人類に残された正義

カフェ豆店主は小説を読むことができません。もちろん文盲な訳はないですし、本が読めないわけでもありません。ところがなぜかはまったくわからないのですが、その本が小説だったらとたんに読むことができなくなるのです。ですからハイデガーやメルロ・ポンティについての評論は目を皿のようにして読むのだけど、夏目漱石の「坊ちゃん」も「吾が輩は猫である」さえも最初の数ページで断念してしまいます。自慢じゃないが川端康成太宰治も読んだことがありません(笑)。どんなに頑張っても感情移入する前に読み進む気力がなくなってしまうのです。ところが、ところがですね、ただひとり村上春樹さんの小説だけはベツバラ…いや、別物なんですなあ。なぜかはまったくわかりませんが、村上春樹の小説ほど素晴らしいと思える小説はほかにありません。それもそのはず、他の小説を読んだことがないのですから(笑)。最初にであった村上春樹の小説は「1977年のピンボール」でした。それから短編の「カンガルー日和」の面白さを共有できたことで結婚しようと思ったのが今のカミさんです。ですから村上春樹の小説をほかの小説と同じように読むことができなければ、今のかみさんとは結婚していなかったかもしれません(笑)。さてその我らが村上春樹大先生がやってくれましたね〜。もちろんあの「エルサレム賞」受賞スピーチのことですよ。

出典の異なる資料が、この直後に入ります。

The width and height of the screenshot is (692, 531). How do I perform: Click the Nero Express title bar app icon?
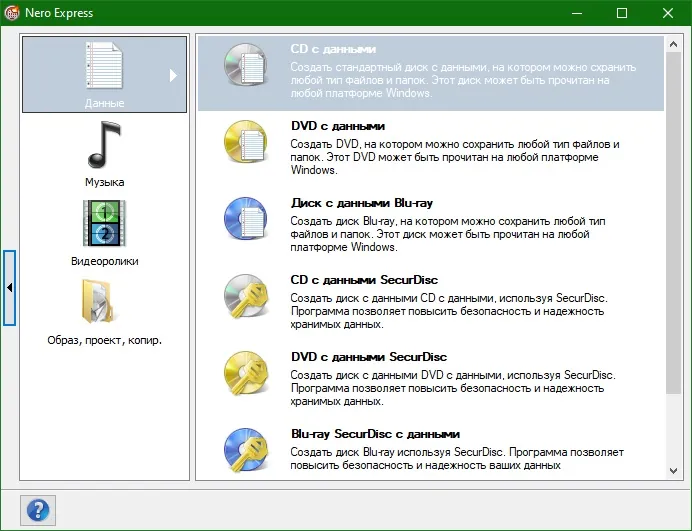(x=12, y=13)
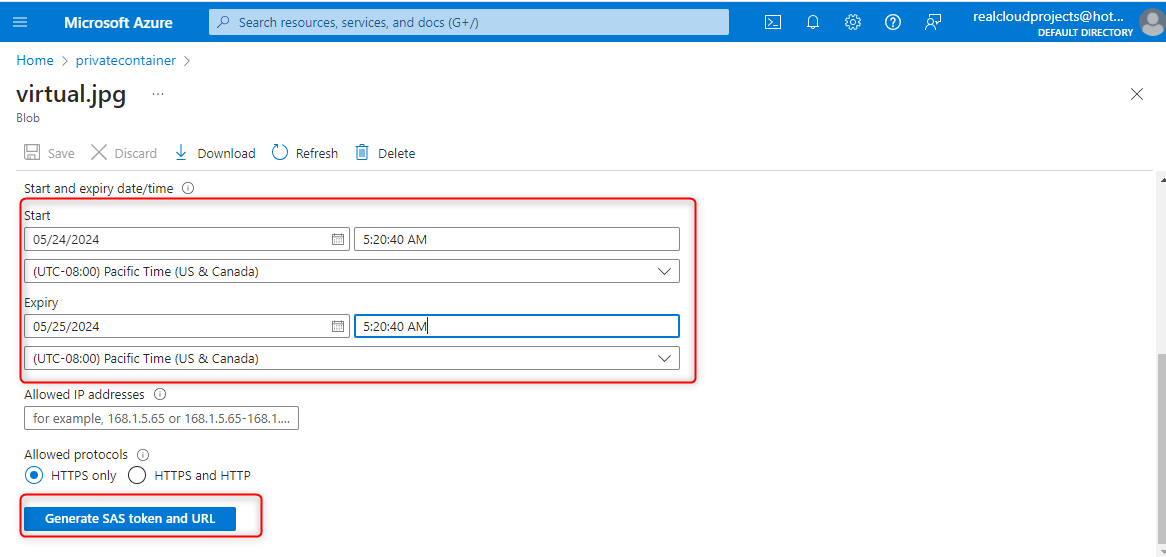Click Generate SAS token and URL

pyautogui.click(x=130, y=519)
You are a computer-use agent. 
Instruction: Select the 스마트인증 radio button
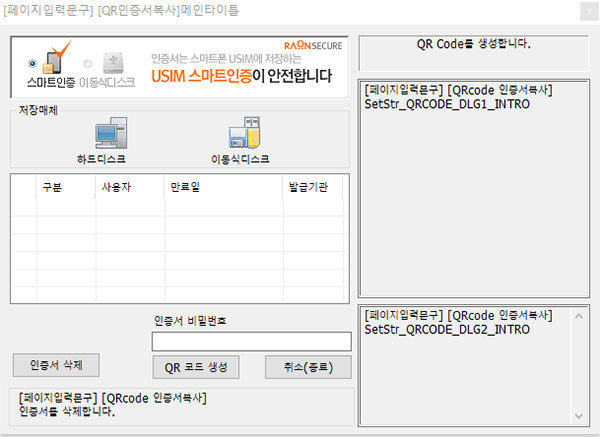pyautogui.click(x=34, y=61)
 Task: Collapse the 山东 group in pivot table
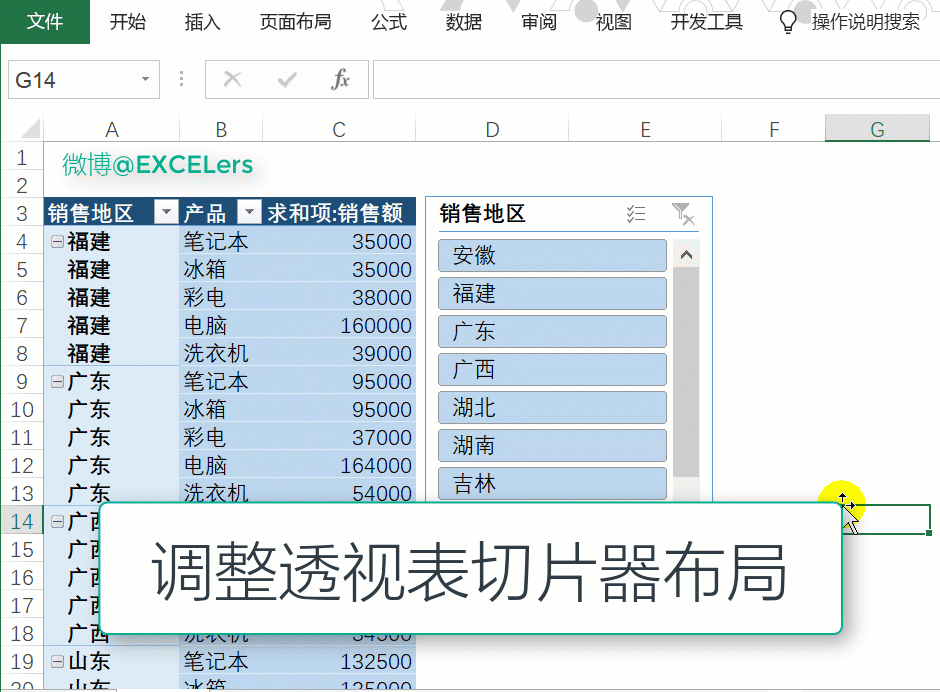click(57, 661)
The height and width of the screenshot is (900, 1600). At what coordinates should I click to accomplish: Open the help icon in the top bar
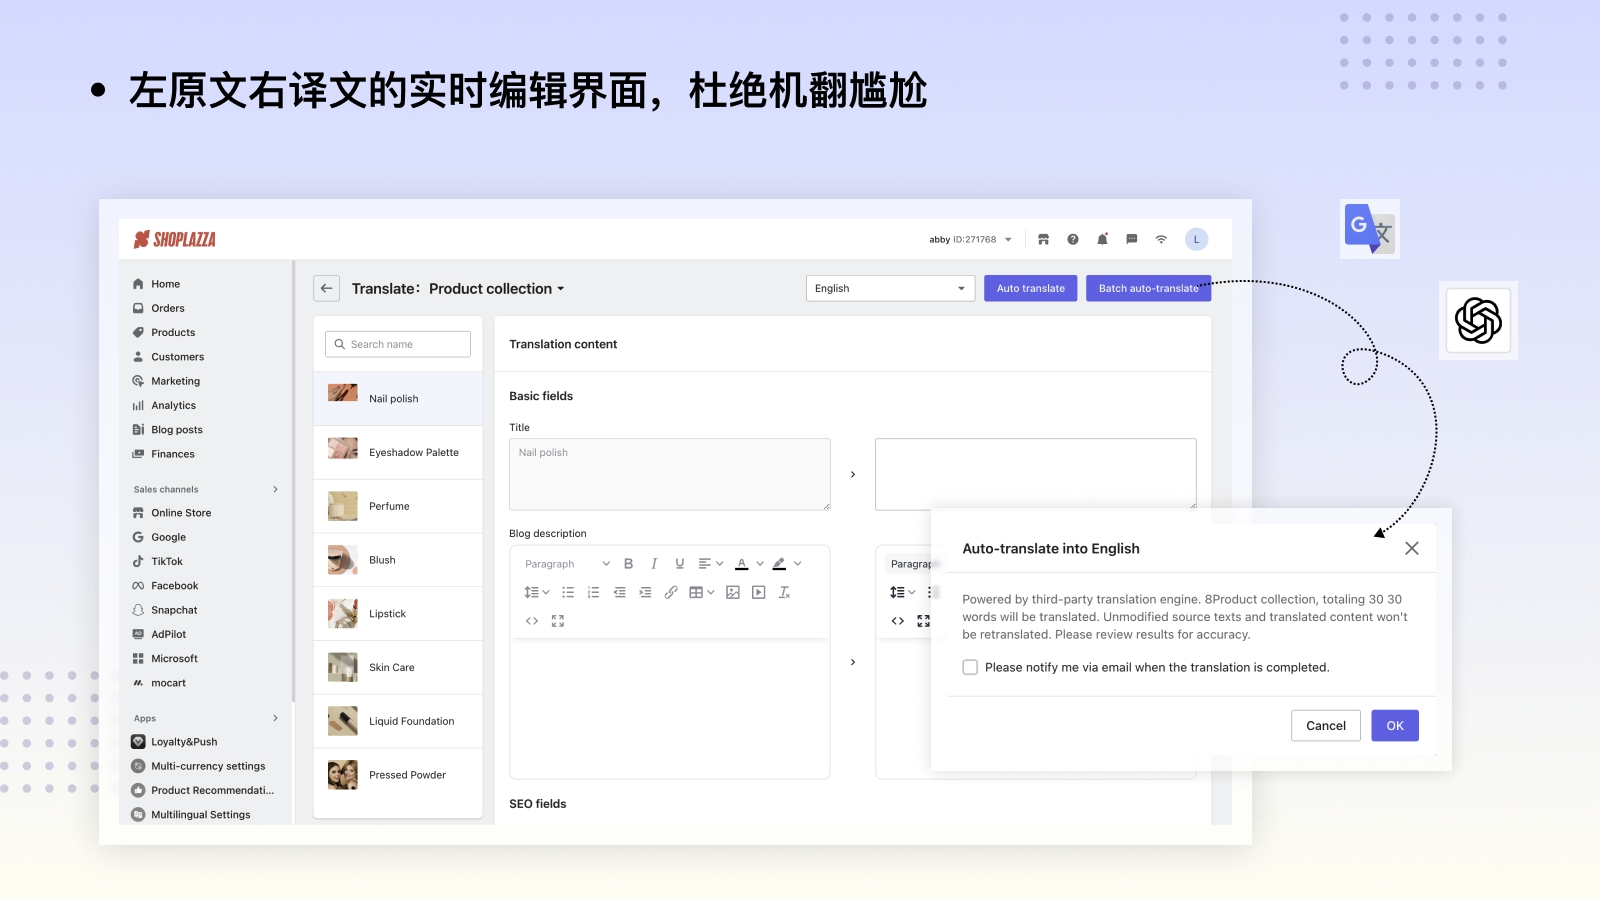pyautogui.click(x=1073, y=239)
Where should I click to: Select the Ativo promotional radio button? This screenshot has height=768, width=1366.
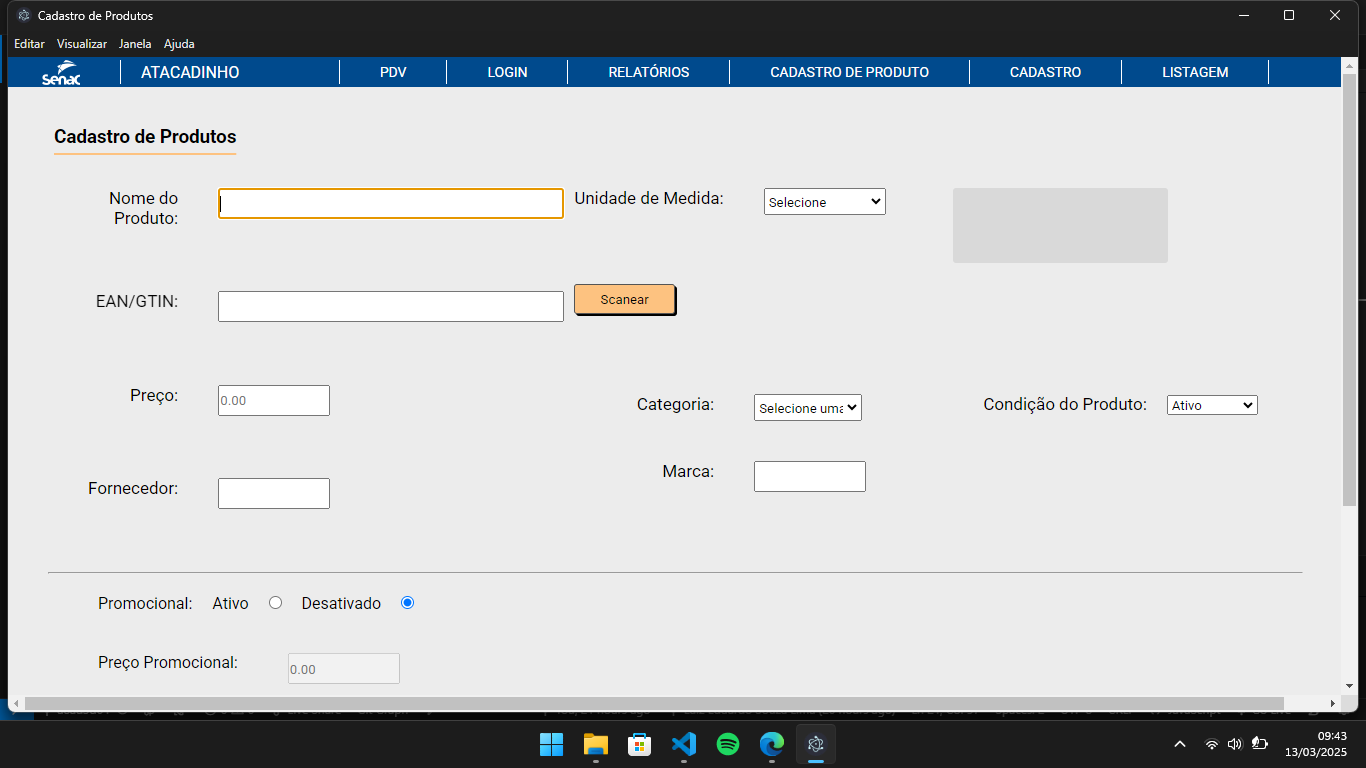[276, 603]
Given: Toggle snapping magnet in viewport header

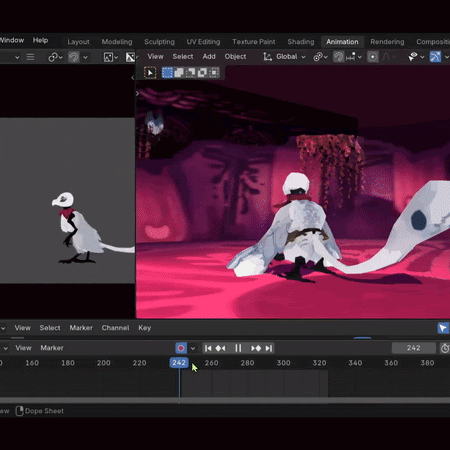Looking at the screenshot, I should click(338, 57).
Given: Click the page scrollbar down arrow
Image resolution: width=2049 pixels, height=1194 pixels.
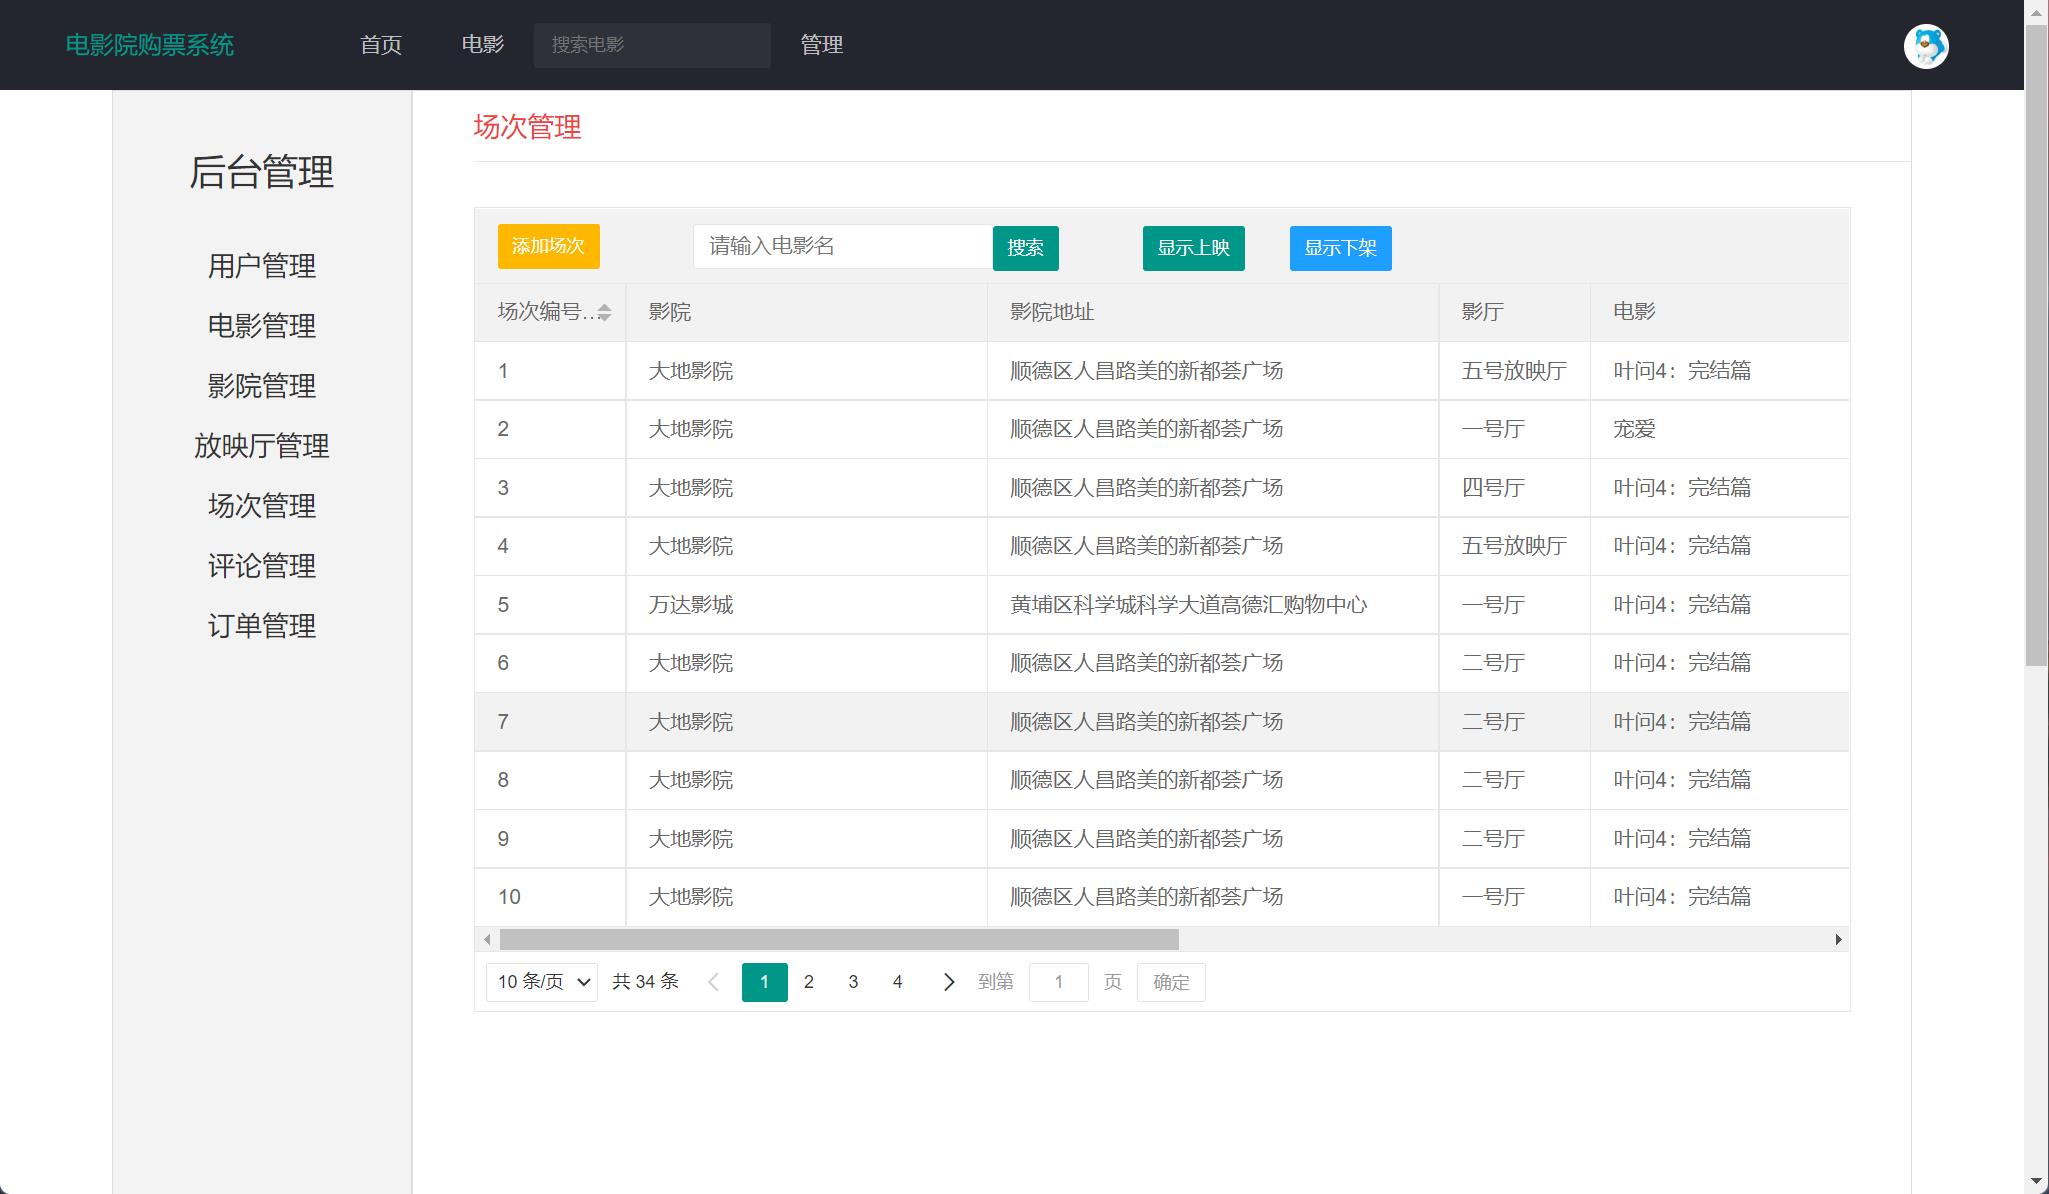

http://www.47news.jp/47topics/e/93925.php
すばらしい!もう諸手を上げて、そして最高最大の賛辞で讃えられるべき勇気と知性ある行動だと感動しました。一点の曇りもなく同じ日本人の誇りです。どこまでカッコいいんだよ〜。これで彼は間違いないとされていたノーベル文学賞を自分から蹴散らしたわけです。ユダヤの本拠地に乗り込んでユダヤ帝国主義を批判したのですから、ユダヤの財閥がそんな彼にノーベル賞をあげるわけがありません。しかしそうまでしてでもあの場に赴いて言わなければならないと決意したのでしょう。そして彼が言っているのは単にユダヤの蛮行を批判しているだけではなく人間社会の本質を突きつつ、これから我々はどのように生きていくべきなのかという大きな投げかけを世界中に向かって発信したのです。オバマ大統領の就任演説は多くの人の心を捉えましたし、その大部分は本気で言っていることでしょう。が、それはあくまでアメリカの都合のうちにあります。決して悪いとは思いませんが、つまりまともな大統領の演説だと思います。それと比べるののもどうかとは思いますが、今回の村上氏のスピーチと行動はほんとうに偉大だと思います。私は今回の村上氏の行動を「人類に残された正義」だと思いました。この勇気ある行動が、ひとつのきっかけとなって大きな流れに続いていけばと願っています。自分たちでつくったシステムによって殺し合いをする人類にとって、自分の無知を知る勇気と、そのシステムが何なのかを見極める知性こそが必要なのだと。自分たちが世界でいちばん優秀な民族であり、その他は支配されるべき下級の民だという思い上がりの思想、つまり無知の無知こそが世界規模の殺戮を繰り返してきたと思います。それはなにも国際社会のことだけではなく、わたしたちの身近な生活意識の中にもしっかりはびこっているのだと思います。